Materials and Methods
Study Population and Sample Collection
CD patients were recruited from the Department of Gastroenterology, Sichuan Provincial People’s Hospital, between April 2020 and November 2023. Patients were included if their clinical, laboratory, radiological, endoscopic, and histological examinations, along with assessment for intestinal fibrous stenosis via Magnetic Resonance Enterography (MRE),11 confirmed ileal, colonic, or ileocolonic CD. Patients were excluded if they 1) had received antibiotics, probiotics, or prebiotics within the previous 4 weeks, 2) were at pregnant or lactation status, and 3) had other malignant tumors. Disease location and behaviors were categorized using the Montreal classification. After entering the group, the patient receives a special stool collection tube to collect a stool specimen. A small spoon attached to the bottle cap was used to collect fresh stool, which was placed in the stool tube, barcoded, numbered, and then frozen and stored in a −80°C freezer.
DNA Extraction and Library Construction
Total genomic DNA was extracted from fecal samples using the PowerSoil® DNA Isolation kit (Mo Bio Laboratories) according to the manufacturer’s instructions. DNA quality and quantity were examined using the Qubit dsDNA HS Assay Kit on a Qubit 3.0 Fluorometer (Life Technologies, Carlsbad, CA, USA) and electrophoresis on a 1% agarose gel, respectively. Paired-end libraries with an insert size of ~350bp were prepared using a VAHTS Universal Plus DNA Library Prep Kit for Illumina (Vazyme Biotech) and sequenced on an Illumina NovaSeq 6000 platform (Biomarker Technologies Co., Ltd., Beijing, China) in 150-bp paired-end mode to generate two paired FASTQ files. Raw tags were filtered using Trimmomatic (version 0.33) software to obtain high-quality clean tags.
Sequence Quality Control, Genome Assembly, and Metagenomic Sequencing
Metagenomic data were assembled using MEGAHIT (https://github.com/voutcn/megahit), which utilizes succinct de Bruijn graphs.

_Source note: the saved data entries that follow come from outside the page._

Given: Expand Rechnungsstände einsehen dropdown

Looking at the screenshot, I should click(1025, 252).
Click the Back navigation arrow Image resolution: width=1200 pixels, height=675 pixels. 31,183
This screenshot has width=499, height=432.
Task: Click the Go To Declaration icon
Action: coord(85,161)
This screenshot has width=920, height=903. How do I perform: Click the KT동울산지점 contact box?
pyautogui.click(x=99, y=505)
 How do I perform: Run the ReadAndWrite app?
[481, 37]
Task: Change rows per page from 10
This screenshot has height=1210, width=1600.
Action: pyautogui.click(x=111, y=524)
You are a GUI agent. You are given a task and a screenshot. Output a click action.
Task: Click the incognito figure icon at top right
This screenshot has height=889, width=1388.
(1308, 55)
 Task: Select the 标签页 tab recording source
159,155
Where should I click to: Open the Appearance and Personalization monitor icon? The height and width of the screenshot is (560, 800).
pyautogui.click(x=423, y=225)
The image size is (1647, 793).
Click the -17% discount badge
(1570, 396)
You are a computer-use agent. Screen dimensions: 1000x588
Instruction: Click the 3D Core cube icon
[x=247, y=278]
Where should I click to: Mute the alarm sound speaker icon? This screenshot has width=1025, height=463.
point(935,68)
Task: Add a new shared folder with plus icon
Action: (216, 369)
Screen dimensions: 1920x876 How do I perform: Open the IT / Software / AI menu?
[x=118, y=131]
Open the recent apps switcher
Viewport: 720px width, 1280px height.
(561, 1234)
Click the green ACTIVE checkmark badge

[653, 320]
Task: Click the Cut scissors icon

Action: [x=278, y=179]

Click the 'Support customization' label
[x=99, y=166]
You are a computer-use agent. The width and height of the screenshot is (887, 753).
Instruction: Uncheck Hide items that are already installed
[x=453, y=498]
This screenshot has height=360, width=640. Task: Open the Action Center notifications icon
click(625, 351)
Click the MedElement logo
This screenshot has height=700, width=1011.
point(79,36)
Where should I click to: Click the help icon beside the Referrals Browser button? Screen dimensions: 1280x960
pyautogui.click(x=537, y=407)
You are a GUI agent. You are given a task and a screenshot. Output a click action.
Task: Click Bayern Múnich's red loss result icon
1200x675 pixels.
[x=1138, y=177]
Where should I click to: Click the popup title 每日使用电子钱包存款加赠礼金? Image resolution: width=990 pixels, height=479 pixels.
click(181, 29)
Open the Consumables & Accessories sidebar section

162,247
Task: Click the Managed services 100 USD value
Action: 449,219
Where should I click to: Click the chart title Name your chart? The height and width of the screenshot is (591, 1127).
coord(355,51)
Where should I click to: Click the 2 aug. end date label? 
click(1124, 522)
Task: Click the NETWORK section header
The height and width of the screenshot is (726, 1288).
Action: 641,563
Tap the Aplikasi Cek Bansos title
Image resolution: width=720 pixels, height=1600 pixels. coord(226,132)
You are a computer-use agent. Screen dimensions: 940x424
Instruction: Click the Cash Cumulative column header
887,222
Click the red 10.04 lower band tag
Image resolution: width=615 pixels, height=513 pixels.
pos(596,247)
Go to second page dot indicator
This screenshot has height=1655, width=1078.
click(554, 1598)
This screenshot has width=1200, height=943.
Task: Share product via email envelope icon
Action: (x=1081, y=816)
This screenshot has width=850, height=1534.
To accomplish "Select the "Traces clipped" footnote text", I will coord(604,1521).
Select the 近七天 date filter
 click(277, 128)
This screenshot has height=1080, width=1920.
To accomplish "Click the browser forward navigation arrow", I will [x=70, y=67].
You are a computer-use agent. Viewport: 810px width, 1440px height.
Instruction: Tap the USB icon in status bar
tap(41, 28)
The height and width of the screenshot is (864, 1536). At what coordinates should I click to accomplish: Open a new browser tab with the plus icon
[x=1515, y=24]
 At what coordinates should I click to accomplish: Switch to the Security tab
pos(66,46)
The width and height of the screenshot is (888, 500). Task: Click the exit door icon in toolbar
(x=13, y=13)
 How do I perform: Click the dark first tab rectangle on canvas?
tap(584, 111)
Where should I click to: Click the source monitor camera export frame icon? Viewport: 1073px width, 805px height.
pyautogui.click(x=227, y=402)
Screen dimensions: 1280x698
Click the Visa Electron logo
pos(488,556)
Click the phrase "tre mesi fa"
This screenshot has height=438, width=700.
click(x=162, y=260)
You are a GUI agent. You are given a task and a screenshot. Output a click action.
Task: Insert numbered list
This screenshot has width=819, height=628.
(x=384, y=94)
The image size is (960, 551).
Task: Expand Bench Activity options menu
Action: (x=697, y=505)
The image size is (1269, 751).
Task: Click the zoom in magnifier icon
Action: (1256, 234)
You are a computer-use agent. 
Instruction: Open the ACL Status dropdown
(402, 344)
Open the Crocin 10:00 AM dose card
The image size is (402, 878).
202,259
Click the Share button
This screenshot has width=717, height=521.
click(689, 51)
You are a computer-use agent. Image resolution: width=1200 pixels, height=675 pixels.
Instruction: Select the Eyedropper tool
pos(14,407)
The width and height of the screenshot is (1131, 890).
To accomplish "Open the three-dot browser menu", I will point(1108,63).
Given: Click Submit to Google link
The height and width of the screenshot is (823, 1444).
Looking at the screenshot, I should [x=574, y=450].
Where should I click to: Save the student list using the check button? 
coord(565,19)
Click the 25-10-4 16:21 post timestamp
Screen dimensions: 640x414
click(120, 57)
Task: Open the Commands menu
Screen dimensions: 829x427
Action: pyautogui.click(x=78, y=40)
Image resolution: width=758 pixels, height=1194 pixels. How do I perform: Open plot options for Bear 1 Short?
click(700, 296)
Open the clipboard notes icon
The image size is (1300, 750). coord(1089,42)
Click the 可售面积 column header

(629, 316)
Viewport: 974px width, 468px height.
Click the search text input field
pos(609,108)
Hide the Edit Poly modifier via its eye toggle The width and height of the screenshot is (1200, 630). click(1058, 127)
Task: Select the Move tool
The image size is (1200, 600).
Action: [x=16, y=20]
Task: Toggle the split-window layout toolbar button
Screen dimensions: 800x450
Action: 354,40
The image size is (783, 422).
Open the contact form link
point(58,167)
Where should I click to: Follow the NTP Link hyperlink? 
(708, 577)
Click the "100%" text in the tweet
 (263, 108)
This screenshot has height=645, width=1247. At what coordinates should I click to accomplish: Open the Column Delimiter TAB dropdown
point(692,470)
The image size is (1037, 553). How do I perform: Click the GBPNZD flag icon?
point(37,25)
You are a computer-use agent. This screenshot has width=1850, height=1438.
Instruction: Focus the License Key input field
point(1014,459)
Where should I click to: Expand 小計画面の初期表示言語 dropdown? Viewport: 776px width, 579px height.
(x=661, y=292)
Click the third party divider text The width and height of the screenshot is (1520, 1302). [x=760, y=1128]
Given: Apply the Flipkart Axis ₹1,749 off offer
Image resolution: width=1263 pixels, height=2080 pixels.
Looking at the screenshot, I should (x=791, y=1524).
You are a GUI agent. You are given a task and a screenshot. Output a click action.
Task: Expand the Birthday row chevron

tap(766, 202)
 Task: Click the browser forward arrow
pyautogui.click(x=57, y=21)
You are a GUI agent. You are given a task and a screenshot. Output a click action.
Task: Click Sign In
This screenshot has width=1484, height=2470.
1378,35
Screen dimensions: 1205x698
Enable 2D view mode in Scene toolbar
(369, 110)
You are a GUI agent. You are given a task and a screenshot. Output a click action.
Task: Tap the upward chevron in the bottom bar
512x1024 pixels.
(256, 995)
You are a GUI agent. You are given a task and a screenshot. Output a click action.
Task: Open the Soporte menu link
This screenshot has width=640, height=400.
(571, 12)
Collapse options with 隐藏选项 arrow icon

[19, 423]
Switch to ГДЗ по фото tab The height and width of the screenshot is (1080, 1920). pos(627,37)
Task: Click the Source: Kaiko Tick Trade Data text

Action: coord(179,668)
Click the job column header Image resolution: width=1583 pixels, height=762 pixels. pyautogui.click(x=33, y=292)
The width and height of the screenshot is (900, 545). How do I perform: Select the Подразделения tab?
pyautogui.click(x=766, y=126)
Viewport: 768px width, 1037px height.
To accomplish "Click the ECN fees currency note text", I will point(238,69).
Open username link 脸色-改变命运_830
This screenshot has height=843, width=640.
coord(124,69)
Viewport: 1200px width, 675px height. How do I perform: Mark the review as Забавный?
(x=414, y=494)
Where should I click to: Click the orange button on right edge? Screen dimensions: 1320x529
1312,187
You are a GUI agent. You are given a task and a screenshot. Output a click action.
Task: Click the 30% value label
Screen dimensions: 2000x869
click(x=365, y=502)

Assembly summary statistics were determined using QUAST software version 2.3. Contigs with a length of 300 bp or more were selected as the final assembly, and these contigs were subsequently used for gene prediction and annotation. Open reading frames (ORFs) from each assembled contig were predicted using MetaGene Mark (http://exon.gatech.edu/meta_gmhmmp.cgi). All predicted genes with a sequence identity of 95% and coverage of 90% were clustered using MMseqs2 software (https://github.com/soedinglab/mmseqs2).
Representative sequences of the non-redundant gene catalog were aligned to the NCBI NR database with an e-value cutoff of 1e-5 using Diamond software for taxonomic annotations. Kyoto Encyclopedia of Genes and Genomes (KEGG) annotation was conducted using Diamond (version 0.9.29) against the Kyoto Encyclopedia of Genes and Genomes database (http://www.genome.jp/keeg/) with an e-value cutoff of 1e-5. Evolutionary Genealogy of Genes: Non-supervised Orthologous Groups (EggNOG) annotation was conducted using Diamond software (version 0.9.24) with an e-value cutoff of 1e-5.
Statistical Analyses
All statistical analyses were performed using SPSS version 21.0 (IBM Corporation, Armonk, NY, USA). Quantitative data were reported as interquartile range The two-tailed non-parametric Mann–Whitney test or Wilcoxon rank-sum test was used for statistical analyses. Alpha diversity metrics such as Chao1, Ace, Shannon, Simpson and Community evenness were analyzed using the software and database R v3.1.1 (picante, v1.8.2). Beta diversity analyses such as principal component analysis (PCA) were analyzed using python2 (sklearn 0.17.1), principal coordinates analysis (PCoA) and non-metric multi-dimensional scaling (NMDS) were analyzed using the software and database python2 (cogent v1 5.3). Software and database python2 (cogent v1.5.3) was used for unweighted pair-group method with arithmetic mean (UPGMA). Permutational multivariate analysis of variance (PerMANOVA) and analysis of similarities (Anosim) were analyzed using the software and database R v3.1.1 (vegan, v2.3–0). Receiver operating characteristic (ROC) curve analyses were plotted to evaluate the predictive power of selected microbial markers associated with intestinal fibrous stenosis or without stenosis. The linear discriminant analysis effect size (LEfSe) pipeline was employed to identify biomarkers with statistical differences and was performed using software and database python2 (lefse v20171228). All significance tests were two-sided, and differences with p < 0.05 were considered statistically significant.
Results
Characteristics of the Study Population and Fecal Metagenomic Sequencing
Sixty patients with an established diagnosis were recruited to the study between April 2020 and November 2023. Fecal samples were obtained from 54 patients, while 4 patients did not provide fecal samples. Patients were evaluated for intestinal fibrous stenosis using MRE12 (Figure 1). Following quality control of fecal metagenomic sequencing data, one sample was excluded, resulting in a final analysis of 53 samples. The demographic and clinical characteristics of patients are detailed in Table 1. No statistically significant differences were observed between CD patients without stenosis and with fibrous stenosis regarding age, gender, disease duration, and inflammatory markers such as CDAI score, ESR, and CRP. Additionally, after denoising, removal of chimeras, and filtering, the 53 samples yielded a median of 41224699.92 reads with an interquartile range (IQR) of 38465485.00–43,091,074.00.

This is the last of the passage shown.